→ **EXERCISE PROMPT**
Could you repeat the entries below exactly, but only from the line with "Instruction: Click the" through the line with "The width and height of the screenshot is (1465, 758).", and without any picture?

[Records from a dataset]
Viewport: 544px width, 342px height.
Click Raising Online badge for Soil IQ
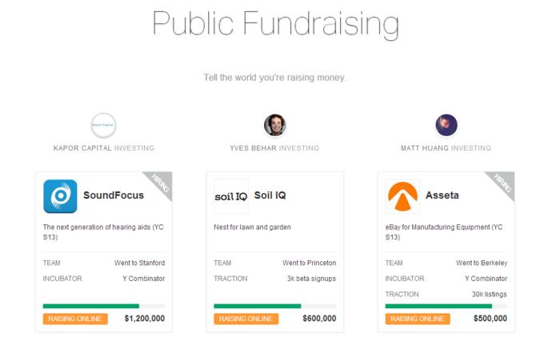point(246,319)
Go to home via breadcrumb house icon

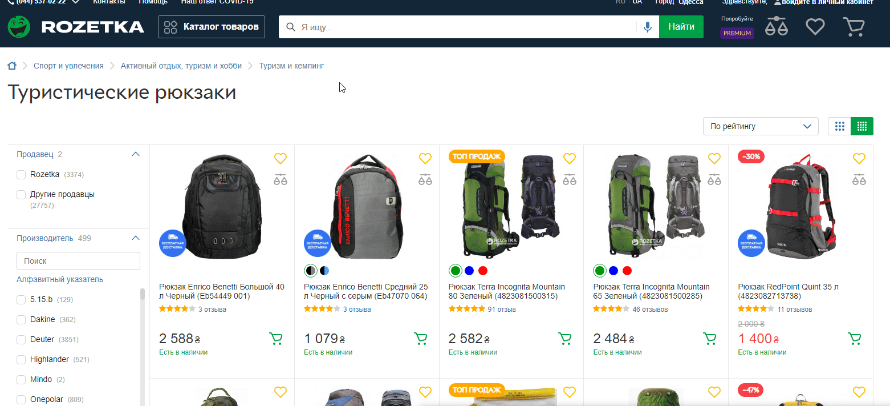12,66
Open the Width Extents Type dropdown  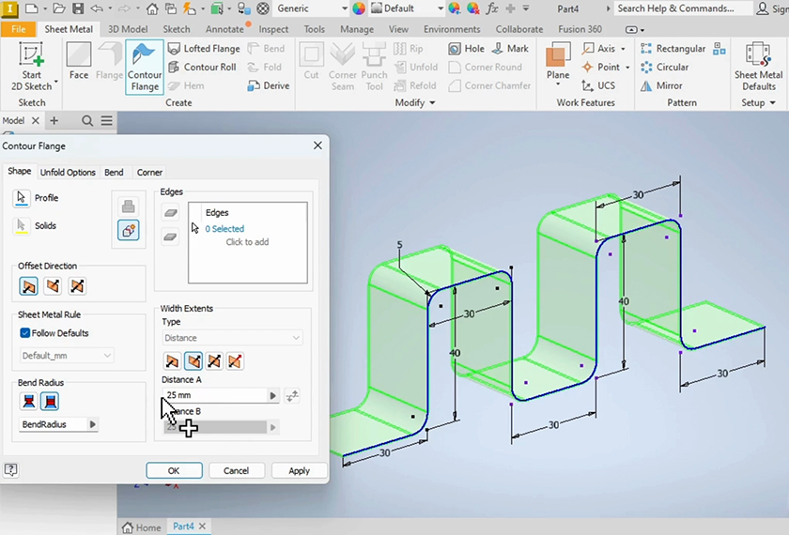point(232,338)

==

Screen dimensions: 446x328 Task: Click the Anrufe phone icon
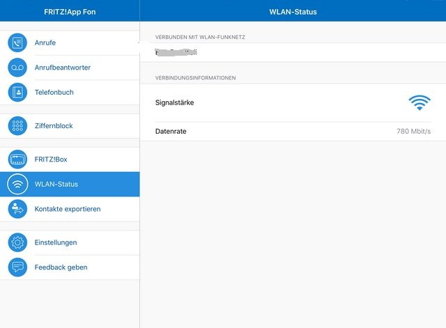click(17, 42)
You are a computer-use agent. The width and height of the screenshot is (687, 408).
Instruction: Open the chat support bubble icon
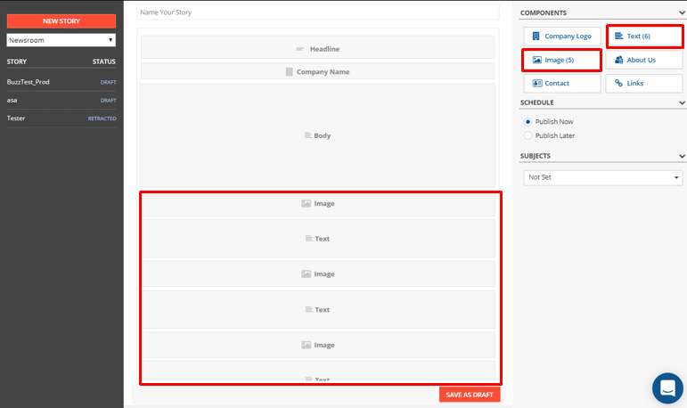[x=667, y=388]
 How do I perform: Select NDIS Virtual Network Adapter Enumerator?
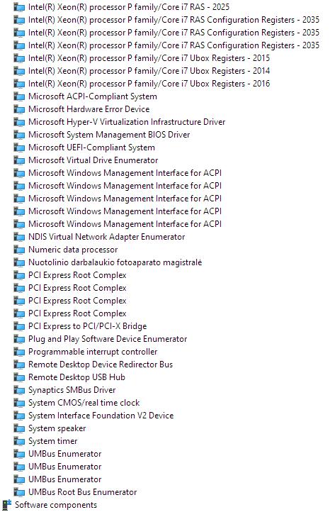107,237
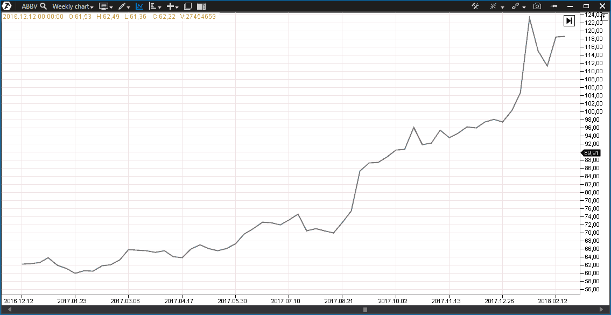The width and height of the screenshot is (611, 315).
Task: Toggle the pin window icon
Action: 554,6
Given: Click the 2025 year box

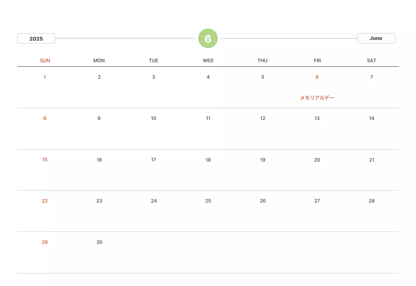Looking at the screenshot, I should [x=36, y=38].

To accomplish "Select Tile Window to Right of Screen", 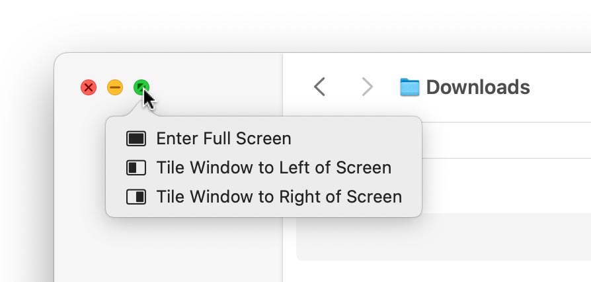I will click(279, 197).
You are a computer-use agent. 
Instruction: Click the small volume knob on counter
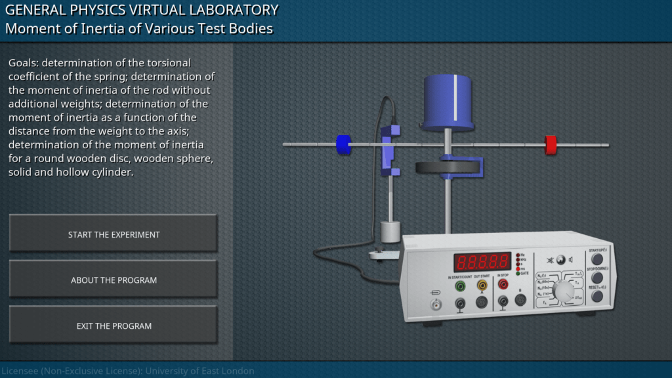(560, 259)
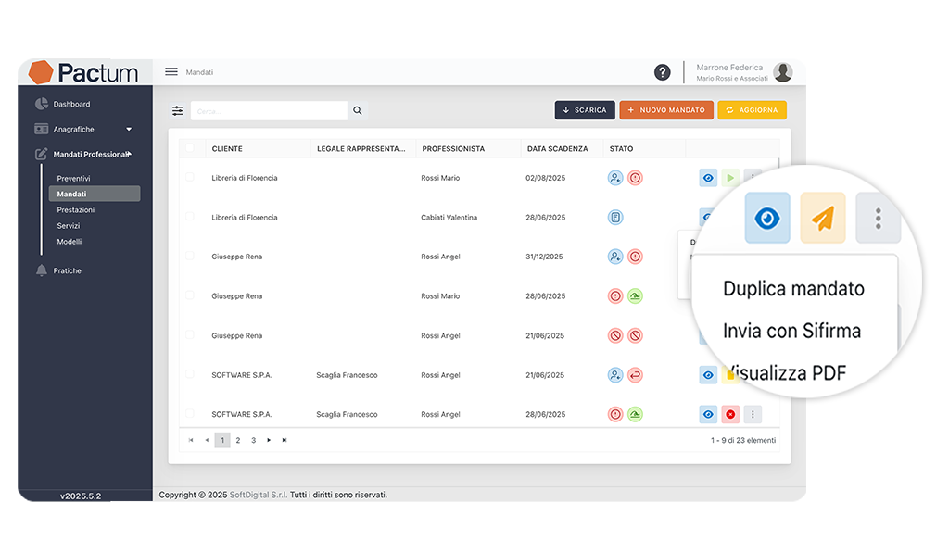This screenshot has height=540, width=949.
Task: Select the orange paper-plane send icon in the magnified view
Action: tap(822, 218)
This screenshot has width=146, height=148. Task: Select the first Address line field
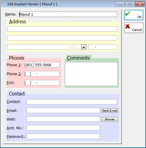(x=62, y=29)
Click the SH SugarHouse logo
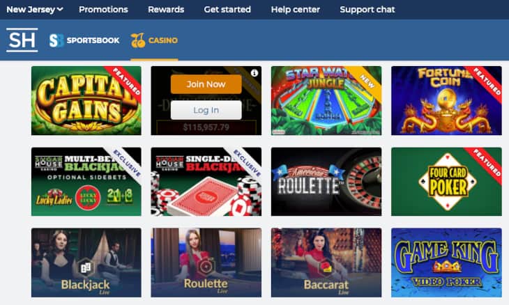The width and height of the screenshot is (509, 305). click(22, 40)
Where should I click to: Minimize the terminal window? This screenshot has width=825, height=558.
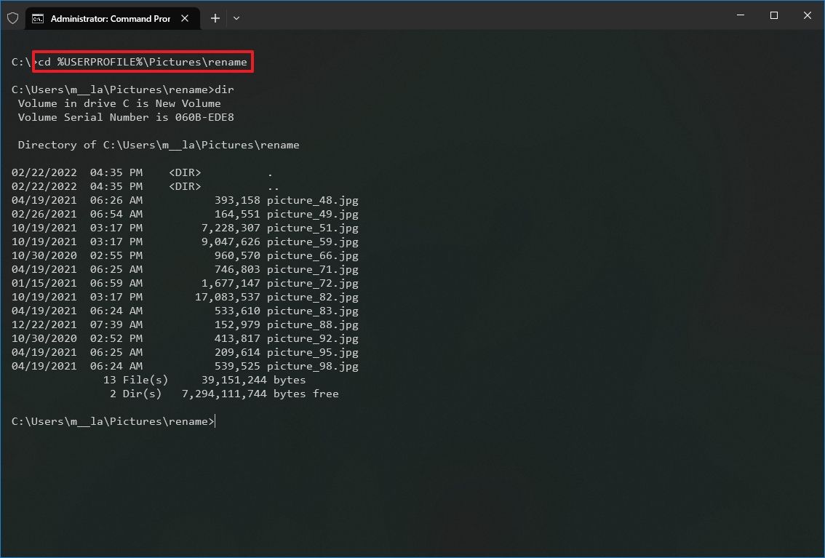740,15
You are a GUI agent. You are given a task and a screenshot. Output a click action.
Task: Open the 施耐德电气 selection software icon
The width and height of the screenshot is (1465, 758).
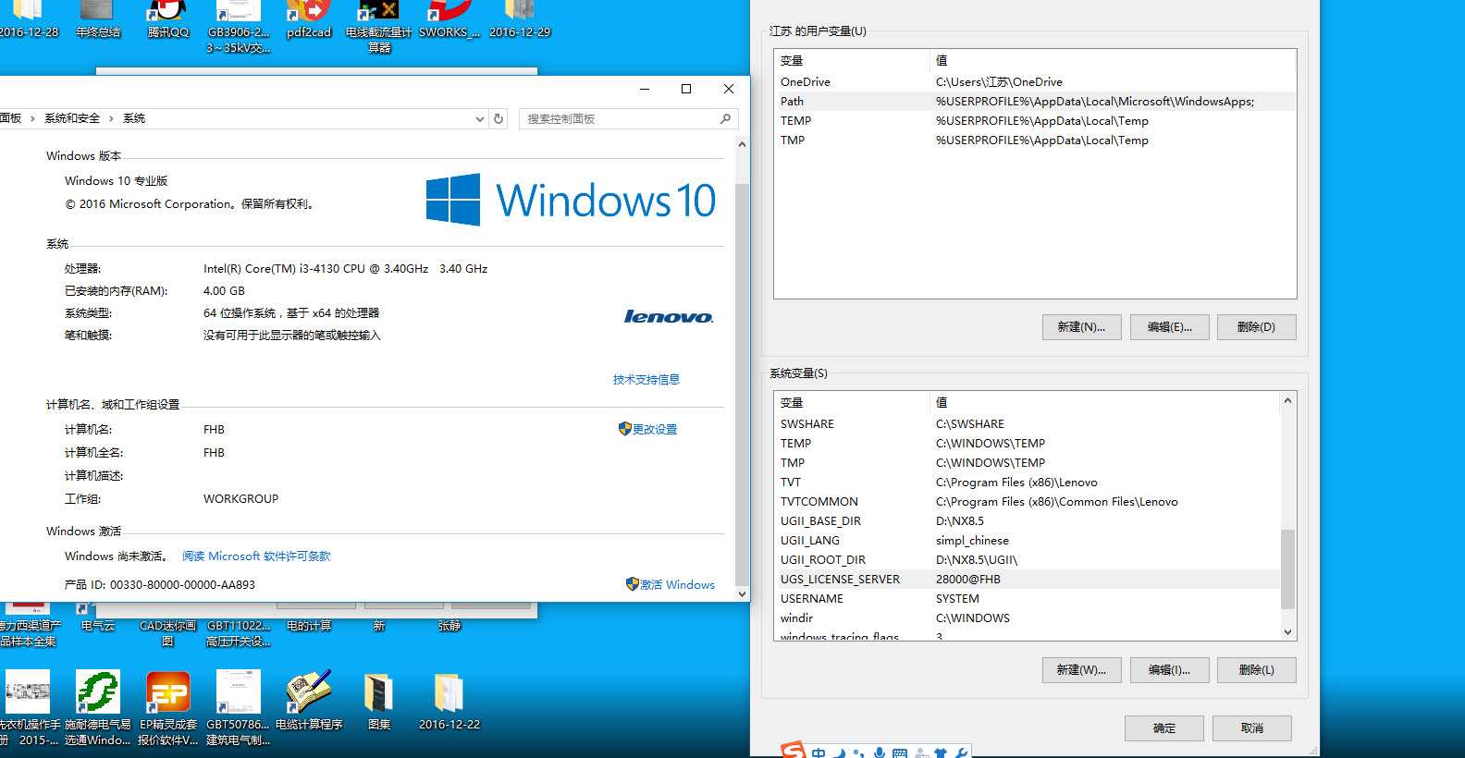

→ **SOLUTION FOR THIS PROBLEM**
Instruction: Click the small volume knob on counter
(560, 259)
This screenshot has height=540, width=949.
Task: Select the orange paper-plane send icon in the magnified view
Action: tap(822, 218)
This screenshot has width=146, height=148. Task: Select the first Address line field
(x=62, y=29)
Click the SH SugarHouse logo
The width and height of the screenshot is (509, 305). click(22, 40)
Where should I click to: Minimize the terminal window? This screenshot has width=825, height=558.
740,15
You are a GUI agent. You are given a task and a screenshot. Output a click action.
Task: Open the 施耐德电气 selection software icon
The width and height of the screenshot is (1465, 758).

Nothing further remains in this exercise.